Cross your fingers, Santa Fe; this could be a lucky second chance. For many, Corazón has been a standout venue amidst a sea of increasingly homogenized nightlife offerings. Where else in town would you hear a band like New York prog-rock quartet Ayurveda or hip-hop from members of Wu-Tang Clan? But despite the variety that was readily welcomed by some, Baker’s willingness to experiment also made things difficult.

“When we opened, the original concept was diversity and to appeal to a different cross-section of the population every night,” Baker says. “I didn’t count on people’s need to define the places they’re attending, and we kind of got pegged as this weird, eclectic club; whereas a place like the Cowgirl—and I love the Cowgirl—will have exactly what you expect to see every single night…There’s no risk involved.”

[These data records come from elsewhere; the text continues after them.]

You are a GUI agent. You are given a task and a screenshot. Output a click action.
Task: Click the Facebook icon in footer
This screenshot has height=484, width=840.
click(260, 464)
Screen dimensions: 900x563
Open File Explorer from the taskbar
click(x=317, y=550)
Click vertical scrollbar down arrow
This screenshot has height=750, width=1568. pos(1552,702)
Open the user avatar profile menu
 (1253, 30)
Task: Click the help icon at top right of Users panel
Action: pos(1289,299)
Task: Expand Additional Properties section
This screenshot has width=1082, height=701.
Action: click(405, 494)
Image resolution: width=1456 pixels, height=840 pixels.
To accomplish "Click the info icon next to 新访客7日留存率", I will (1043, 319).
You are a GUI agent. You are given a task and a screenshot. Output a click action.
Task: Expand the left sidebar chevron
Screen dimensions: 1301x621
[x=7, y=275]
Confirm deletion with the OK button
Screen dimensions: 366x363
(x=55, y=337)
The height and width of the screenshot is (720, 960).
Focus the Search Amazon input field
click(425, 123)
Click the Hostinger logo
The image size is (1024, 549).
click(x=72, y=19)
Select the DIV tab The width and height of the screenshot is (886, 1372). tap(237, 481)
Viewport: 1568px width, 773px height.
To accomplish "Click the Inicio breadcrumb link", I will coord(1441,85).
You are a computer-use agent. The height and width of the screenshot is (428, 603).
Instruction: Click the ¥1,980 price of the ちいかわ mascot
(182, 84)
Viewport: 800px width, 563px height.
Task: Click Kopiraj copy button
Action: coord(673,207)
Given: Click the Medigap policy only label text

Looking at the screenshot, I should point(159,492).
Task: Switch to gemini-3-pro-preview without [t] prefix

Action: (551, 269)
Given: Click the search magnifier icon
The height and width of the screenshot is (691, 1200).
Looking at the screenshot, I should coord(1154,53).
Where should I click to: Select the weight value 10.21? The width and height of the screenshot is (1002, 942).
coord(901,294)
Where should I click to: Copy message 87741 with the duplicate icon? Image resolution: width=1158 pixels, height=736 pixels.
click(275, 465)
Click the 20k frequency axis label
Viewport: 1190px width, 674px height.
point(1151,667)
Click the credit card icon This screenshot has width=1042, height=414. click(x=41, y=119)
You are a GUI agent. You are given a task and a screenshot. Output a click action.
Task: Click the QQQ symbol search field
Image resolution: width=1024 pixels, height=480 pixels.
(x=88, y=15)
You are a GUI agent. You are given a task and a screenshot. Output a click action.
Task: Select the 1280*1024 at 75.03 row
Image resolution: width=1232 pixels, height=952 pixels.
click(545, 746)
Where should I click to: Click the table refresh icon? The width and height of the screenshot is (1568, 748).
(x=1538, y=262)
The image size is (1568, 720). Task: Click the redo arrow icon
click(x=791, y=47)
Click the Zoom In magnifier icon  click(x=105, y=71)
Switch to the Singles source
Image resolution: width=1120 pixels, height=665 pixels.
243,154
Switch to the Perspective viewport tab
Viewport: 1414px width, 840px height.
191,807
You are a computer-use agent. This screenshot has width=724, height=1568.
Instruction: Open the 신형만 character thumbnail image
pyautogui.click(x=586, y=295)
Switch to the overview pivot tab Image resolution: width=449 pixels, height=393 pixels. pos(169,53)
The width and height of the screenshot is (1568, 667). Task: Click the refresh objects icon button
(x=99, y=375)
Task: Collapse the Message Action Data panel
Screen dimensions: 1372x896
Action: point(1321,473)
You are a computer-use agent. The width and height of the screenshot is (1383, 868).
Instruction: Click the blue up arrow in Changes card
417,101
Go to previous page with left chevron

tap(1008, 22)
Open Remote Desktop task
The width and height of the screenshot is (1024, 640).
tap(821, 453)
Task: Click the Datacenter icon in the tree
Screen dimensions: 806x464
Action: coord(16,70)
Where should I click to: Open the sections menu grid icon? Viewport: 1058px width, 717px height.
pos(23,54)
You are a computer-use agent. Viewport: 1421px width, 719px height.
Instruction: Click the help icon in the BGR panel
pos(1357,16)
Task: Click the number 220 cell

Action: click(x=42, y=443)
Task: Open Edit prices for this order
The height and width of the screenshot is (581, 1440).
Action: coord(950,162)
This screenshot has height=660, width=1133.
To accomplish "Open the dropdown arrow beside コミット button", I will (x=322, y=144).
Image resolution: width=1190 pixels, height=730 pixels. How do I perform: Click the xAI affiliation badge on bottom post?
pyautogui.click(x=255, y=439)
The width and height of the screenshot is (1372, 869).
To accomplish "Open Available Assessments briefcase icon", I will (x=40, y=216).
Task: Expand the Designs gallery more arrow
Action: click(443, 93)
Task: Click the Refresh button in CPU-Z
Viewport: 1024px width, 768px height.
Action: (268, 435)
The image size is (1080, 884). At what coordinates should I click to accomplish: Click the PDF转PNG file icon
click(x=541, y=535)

It boiled down to Corazón being forced to stray from its original vision. Baker had to focus on DJs and salsa nights rather than Cramps cover bands and up-and-coming indie-rock acts. DJs and salsa music certainly have their place in our scene, but when is enough enough? Ask yourself if it’s really so wrong for there to be one club in Santa Fe that caters to those who prefer distorted guitars to house music or Latin rhythms. The answer, of course, is no.

Sadly, though, when Corazón took chances on smaller-name rock acts or touring indie bands, attendance dwindled. Even celebrated local acts did little to entice crowds.

“With a few notable exceptions like La Junta or D Numbers, we just couldn’t count on people showing up for the local acts,” Baker says. “And if it was something new or a touring act, people really couldn’t be bothered.”

Now, Corazón hangs in the balance. Whether or not the club is saved, the game has changed for Baker.

“I came to realize that, in order to be a good club owner, you have to either be a huge prick or a saint, and my sainthood has been tested on a daily basis,” Baker says. “Even though people like Leahi [Mayfield] were a major help, the club was basically being run by me and Catherine [Davis], and we’ve been broke and bleeding for so long that there is no way I’m putting as much of myself back into it.”

It’s up to us, Santa Fe. Yet another amazing venue is in danger of becoming a victim of our “too little, too late” attitude. Should the club escape the jaws of death, stop by. Attend a show you’re unsure of. It’s time to welcome a little bit of change and variety into our fair city because, really, you can find DJs and salsa music at numerous other spots around town. If things don’t work out and Corazón stays closed—well, that would just plain suck.

Baker’s attitude is commendable. Even with the venue’s current troubles, he remains an ardent music fan.
“Despite everything that has happened, I still believe that music is the single coolest form of expression we have as human beings,” Baker says. “I never really wanted to be a club owner or to get people drunk. I just wanted to bring music to Santa Fe that I’d want to see and hear.”